● **Directions**
Give back everything from the line containing "coordinates (74, 122)." down to the line containing "Flux Fν ( μJy", replacing "particular" with "specific" and leaving all else unchanged.

● **Extracted data**
★ ★ ★ ★ ★
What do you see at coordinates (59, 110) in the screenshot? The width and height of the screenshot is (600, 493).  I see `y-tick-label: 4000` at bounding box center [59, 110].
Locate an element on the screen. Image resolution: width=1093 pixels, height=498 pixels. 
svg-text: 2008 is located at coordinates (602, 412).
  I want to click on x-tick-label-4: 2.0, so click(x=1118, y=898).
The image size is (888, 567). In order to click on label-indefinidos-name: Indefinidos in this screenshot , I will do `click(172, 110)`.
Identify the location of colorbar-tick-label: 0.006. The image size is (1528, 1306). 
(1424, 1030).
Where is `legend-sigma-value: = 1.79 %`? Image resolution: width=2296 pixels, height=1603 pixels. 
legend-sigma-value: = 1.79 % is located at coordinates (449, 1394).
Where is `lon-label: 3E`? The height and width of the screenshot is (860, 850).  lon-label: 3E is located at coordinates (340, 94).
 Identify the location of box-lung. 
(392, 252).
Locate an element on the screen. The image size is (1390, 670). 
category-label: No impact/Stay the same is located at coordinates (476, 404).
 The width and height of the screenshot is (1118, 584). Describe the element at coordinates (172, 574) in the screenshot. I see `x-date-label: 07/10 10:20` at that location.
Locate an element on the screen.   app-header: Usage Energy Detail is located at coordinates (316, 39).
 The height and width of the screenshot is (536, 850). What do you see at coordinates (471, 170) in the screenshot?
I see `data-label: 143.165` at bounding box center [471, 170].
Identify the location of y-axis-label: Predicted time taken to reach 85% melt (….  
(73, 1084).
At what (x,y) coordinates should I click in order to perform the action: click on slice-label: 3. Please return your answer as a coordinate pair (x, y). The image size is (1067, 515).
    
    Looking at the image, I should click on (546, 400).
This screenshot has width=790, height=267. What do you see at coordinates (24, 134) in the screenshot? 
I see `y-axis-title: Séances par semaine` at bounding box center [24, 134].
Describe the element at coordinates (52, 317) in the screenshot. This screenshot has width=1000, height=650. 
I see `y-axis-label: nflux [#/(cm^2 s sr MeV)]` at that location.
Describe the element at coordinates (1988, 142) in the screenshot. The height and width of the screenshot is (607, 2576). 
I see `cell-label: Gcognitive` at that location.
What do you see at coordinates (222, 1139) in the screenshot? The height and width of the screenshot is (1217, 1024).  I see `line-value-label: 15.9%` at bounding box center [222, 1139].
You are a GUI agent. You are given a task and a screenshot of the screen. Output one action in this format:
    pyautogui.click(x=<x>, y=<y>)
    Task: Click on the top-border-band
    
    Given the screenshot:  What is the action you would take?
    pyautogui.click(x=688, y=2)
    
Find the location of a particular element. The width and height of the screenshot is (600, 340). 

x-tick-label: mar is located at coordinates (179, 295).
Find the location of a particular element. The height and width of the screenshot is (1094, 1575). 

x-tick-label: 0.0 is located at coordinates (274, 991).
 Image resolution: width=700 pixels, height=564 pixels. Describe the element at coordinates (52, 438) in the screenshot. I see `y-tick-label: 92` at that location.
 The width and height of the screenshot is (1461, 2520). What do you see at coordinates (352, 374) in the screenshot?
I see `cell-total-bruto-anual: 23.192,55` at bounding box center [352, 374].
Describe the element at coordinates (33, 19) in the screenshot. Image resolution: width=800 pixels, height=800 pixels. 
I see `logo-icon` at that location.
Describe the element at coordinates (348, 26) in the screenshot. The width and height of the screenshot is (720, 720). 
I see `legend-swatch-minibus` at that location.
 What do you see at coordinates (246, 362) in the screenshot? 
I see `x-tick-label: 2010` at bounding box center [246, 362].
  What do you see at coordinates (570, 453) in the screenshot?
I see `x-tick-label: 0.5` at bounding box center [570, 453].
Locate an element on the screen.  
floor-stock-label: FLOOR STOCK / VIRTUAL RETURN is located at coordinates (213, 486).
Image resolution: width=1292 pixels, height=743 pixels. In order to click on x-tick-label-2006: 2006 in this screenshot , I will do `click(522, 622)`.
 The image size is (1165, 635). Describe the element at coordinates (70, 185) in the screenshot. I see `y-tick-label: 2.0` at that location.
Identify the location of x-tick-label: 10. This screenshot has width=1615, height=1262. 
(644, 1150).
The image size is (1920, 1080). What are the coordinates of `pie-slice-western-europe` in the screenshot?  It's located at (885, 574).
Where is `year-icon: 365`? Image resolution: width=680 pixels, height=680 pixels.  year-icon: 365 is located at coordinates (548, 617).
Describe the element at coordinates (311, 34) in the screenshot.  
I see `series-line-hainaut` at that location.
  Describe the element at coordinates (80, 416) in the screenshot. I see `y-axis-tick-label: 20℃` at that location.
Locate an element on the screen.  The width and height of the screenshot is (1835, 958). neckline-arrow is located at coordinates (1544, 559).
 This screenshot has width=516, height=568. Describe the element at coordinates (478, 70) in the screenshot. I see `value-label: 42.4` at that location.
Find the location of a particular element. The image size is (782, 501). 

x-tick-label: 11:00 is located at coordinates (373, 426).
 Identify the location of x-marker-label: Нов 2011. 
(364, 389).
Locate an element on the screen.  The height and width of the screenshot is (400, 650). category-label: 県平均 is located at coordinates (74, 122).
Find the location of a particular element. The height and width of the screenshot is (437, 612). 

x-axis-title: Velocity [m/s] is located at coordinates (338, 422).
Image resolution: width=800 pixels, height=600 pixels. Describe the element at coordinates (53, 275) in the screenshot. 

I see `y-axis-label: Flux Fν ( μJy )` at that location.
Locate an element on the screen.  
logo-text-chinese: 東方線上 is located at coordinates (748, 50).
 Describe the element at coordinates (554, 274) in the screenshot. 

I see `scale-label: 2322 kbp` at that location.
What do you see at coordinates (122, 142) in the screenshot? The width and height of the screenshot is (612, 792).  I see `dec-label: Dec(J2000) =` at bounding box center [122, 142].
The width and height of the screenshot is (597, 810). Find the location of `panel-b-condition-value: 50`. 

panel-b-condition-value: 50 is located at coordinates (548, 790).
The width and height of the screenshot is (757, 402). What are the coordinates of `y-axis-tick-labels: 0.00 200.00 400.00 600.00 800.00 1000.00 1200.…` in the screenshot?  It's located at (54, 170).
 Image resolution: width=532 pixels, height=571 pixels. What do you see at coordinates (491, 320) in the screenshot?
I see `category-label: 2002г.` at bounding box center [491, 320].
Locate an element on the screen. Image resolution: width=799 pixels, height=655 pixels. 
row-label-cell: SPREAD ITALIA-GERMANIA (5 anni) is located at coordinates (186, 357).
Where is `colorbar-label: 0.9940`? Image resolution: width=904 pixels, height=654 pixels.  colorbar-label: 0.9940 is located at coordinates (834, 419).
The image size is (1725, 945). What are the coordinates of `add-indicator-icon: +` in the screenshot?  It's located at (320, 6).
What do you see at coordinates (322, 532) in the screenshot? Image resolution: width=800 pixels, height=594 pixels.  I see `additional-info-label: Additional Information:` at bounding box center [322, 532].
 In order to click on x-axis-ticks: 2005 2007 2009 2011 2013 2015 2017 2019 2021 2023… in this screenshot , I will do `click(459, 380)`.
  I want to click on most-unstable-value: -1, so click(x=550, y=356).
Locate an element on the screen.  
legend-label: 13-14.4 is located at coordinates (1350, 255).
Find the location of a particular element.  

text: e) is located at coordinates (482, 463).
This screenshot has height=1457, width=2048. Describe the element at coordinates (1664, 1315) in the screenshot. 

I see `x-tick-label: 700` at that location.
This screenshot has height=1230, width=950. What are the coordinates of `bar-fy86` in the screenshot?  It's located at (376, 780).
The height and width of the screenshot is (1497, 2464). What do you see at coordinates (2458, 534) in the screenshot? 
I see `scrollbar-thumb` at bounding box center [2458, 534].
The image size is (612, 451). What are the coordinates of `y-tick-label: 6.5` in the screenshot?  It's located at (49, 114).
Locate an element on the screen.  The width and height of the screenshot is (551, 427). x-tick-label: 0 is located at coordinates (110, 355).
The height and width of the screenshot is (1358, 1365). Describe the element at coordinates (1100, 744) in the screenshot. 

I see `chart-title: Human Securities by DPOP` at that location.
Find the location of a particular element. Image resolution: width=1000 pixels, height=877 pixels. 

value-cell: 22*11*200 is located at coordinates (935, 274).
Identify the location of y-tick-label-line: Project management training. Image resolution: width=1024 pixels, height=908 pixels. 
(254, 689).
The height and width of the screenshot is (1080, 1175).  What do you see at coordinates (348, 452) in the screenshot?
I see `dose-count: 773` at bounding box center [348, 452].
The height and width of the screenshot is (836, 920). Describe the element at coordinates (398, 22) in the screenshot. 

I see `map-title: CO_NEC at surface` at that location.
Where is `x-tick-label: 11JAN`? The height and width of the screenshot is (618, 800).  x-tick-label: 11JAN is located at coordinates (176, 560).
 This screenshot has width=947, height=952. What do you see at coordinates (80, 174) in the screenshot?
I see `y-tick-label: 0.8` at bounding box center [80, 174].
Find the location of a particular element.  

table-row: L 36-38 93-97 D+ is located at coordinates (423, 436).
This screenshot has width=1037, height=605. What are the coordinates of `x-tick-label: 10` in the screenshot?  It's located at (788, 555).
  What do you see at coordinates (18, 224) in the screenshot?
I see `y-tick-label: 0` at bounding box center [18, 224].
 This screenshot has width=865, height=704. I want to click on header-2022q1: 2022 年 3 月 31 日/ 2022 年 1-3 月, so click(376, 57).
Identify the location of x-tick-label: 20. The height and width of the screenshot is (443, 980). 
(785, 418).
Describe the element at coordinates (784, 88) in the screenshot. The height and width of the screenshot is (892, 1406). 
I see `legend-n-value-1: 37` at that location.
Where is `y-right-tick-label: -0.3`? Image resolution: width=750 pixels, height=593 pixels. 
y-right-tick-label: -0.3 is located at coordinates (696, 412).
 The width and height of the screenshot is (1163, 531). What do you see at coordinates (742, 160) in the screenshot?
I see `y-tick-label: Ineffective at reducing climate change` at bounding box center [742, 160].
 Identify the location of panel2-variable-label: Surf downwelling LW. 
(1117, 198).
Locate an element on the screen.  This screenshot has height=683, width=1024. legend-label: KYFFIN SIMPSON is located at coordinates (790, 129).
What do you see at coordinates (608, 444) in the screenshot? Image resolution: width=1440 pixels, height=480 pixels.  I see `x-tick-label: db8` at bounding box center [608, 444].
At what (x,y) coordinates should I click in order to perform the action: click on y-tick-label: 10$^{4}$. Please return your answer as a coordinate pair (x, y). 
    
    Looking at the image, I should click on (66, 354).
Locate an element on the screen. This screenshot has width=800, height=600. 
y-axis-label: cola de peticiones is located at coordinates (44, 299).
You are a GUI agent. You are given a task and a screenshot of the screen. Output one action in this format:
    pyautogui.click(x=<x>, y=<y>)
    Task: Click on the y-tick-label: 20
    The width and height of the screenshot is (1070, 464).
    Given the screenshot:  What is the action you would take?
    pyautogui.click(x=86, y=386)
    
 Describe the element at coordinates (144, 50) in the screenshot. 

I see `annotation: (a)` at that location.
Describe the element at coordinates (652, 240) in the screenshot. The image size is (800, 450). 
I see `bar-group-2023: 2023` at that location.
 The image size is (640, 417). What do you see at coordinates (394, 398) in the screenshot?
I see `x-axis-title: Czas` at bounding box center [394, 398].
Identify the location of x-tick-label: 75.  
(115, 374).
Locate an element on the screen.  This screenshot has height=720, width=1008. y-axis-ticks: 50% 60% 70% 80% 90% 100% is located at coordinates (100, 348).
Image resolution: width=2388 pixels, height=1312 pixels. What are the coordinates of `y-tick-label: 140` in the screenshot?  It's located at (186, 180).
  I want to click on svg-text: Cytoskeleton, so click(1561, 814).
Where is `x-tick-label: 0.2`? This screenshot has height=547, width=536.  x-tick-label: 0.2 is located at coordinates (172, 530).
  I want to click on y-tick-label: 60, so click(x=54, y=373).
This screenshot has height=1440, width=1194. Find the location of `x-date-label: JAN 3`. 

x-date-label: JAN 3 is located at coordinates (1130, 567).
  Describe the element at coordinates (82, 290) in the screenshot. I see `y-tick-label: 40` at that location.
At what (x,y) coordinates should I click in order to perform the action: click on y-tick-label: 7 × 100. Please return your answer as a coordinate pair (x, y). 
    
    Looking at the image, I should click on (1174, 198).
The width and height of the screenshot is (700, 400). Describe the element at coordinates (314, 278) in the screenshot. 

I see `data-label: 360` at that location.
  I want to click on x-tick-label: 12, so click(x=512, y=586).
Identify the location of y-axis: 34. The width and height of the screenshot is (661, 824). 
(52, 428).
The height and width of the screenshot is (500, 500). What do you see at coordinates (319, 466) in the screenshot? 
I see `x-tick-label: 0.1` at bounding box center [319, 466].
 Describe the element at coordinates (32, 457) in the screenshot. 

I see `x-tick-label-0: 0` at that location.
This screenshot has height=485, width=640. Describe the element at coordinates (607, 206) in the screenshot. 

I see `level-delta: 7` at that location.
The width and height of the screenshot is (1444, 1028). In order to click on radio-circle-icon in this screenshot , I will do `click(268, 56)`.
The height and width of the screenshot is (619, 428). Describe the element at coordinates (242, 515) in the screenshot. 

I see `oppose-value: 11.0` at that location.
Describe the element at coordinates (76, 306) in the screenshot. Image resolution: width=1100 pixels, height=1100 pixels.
★ ★ ★ ★ ★
● **Result for this task**
Locate an element on the screen.  The height and width of the screenshot is (400, 650). category-label: 県平均 is located at coordinates (74, 122).
Find the location of a specific element. The height and width of the screenshot is (437, 612). 

x-axis-title: Velocity [m/s] is located at coordinates (338, 422).
Image resolution: width=800 pixels, height=600 pixels. Describe the element at coordinates (53, 275) in the screenshot. 

I see `y-axis-label: Flux Fν ( μJy )` at that location.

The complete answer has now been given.